Gleeson(8) ise, tarihi-coğrafya kuramcılarının ve coğrafyacıların da izini sürdüğü bu meseleyi, sakatlığın mekânsal tarihi açısından ele alarak, kapitalizm öncesinde ve sonrasında değişen emek gücü üzerinden değerlendirir. Ona göre, "feodal toplumun sonlarında yeti yitimi olan kişilerin emek gücünü yavaş yavaş erozyona uğratmış olan meta ilişkilerinin güçlenmesi" sakatlığın toplumsal-mekânsal üretimi açısından kırılma noktasını oluşturuyordu. Oliver(9) da, tarihsel materyalizmi sakatlık tarihine uyarlayan Vic Finkelstein'ın(10) modeline dayanarak, sanayi devrimi öncesi feodal toplumu sanayileşme sürecinin yaşandığı kapitalist toplumdan ayırır. Feodal yaşamda rekabetten ziyade işbirliği vardı, yerel ekonomi bu birlikteliği sağlıyordu. Emek gücü, bedensel gücü sınıflandırmıyordu; farklı bedensel kabiliyetlere göre farklı işler biçiliyordu, ancak sakat kişiler de üretim sürecine katılabiliyordu. Modern zamanda, piyasaların ortaya çıkışıyla bireysel emek, üretkenlik değeri üzerinden ölçülmeye, kabiliyetler açısından sıralanmaya başladı. Piyasa rekabeti, rekabet ise güçlüyle zayıfın ayrışmasını öngörüyor; dolayısıyla hız, kuvvet ve esneklik anlamında dezavantajı olan bedenlerin değer kaybetmelerine neden oluyordu. Böylece, kapitalizmin ilk aşaması, yeti yitimi olan işçileri geri planda bırakmaya 15. yüzyılda başlamış oluyordu. Bu süreç, 19. yüzyıla doğru giderek hızlanacak; küçük imalathanelerin büyük fabrikalara dönüştüğü, iş yeri ile evin ayrıştığı, emeğin metalaştığı sanayi kentlerinde, sakat işçilerin iyiden iyiye dışlanmasıyla devam edecekti. Akabinde, "başkalarının emeğini sömüren bir sınıf" olarak nitelendirilmeye, yük olarak görülmeye başladılar. 19. yüzyılın denetim mekanizmaları ve dışlayıcı pratikleri olarak "kurumlara" (sığınmaevi, tımarhane, engelli okulları, sakatlar evi, akıl hastanesi ve benzeri) kapatıldılar.

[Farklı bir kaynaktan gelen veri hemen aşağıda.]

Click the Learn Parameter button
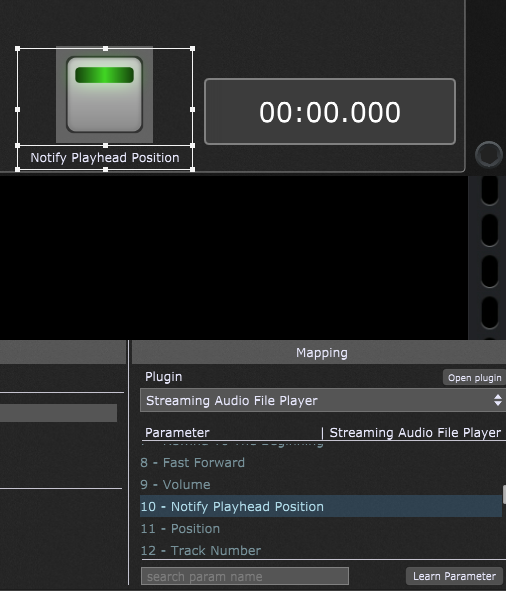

Bu dönüşüm aynı zamanda, sakatlayıcılığın toplumsal sürecini de başlatmış oluyordu. Sanayileşme sonrasında makine üretiminin gerektirdiği şartlar, beden için de belirlenmiş bir "ortalamayı" ve norm anlayışını beraberinde getiriyordu. Böylece, Davis'in ifadesiyle, normal, "sakat kişi sorunu yaratacak şekilde" inşa edilmiş oluyordu.(11) O nedenledir ki Davis, "sakat kişiyi anlamak için normal kavramına ve normal bedene geri dönülmesi gereğini" vurgular.(12) Bu kavramları önceleyen, 17. yüzyılda ortaya atılan "ideal beden" kavramıdır. Bu kutsal beden, insan için erişilmezdir. Ancak 19. yüzyılın ortasına doğru "norm, normal, normallik" kavramları üzerinden inşa edilen "ortalama beden", erişilemez olmayacak aksine erişilmesi gereken bir norm olarak tüm nüfusu denetimi altına alacaktı. Devlet politikalarının geliştirilmesi için kullanılan "siyasal aritmetiğin" tıpta kullanılmaya başlamasıyla birlikte devletten bedene kayan istatistik, Fransa'da kamu sağlığı ve İngiltere'de sanayi ile doğrudan ilişkili olarak istatistik kurumlarında kullanılacaktı. Fransız istatistikçi Quetelet, hata yasasını insanların boy ve kiloları üzerinde uygulayarak "ortalama insan" kavramını formüle eder. Norm, standart çan eğrisinin kapsamına girenleri "ortalama" olarak sistemine kabul ederken, bu eğrinin uç notlarına düşenleri "standarttan sapanlar" ya da "aşırı uçlara giden istisnalar" olarak niteleyecekti. Tabi ki bu aralığa sakatlar da dahil edileceklerdi.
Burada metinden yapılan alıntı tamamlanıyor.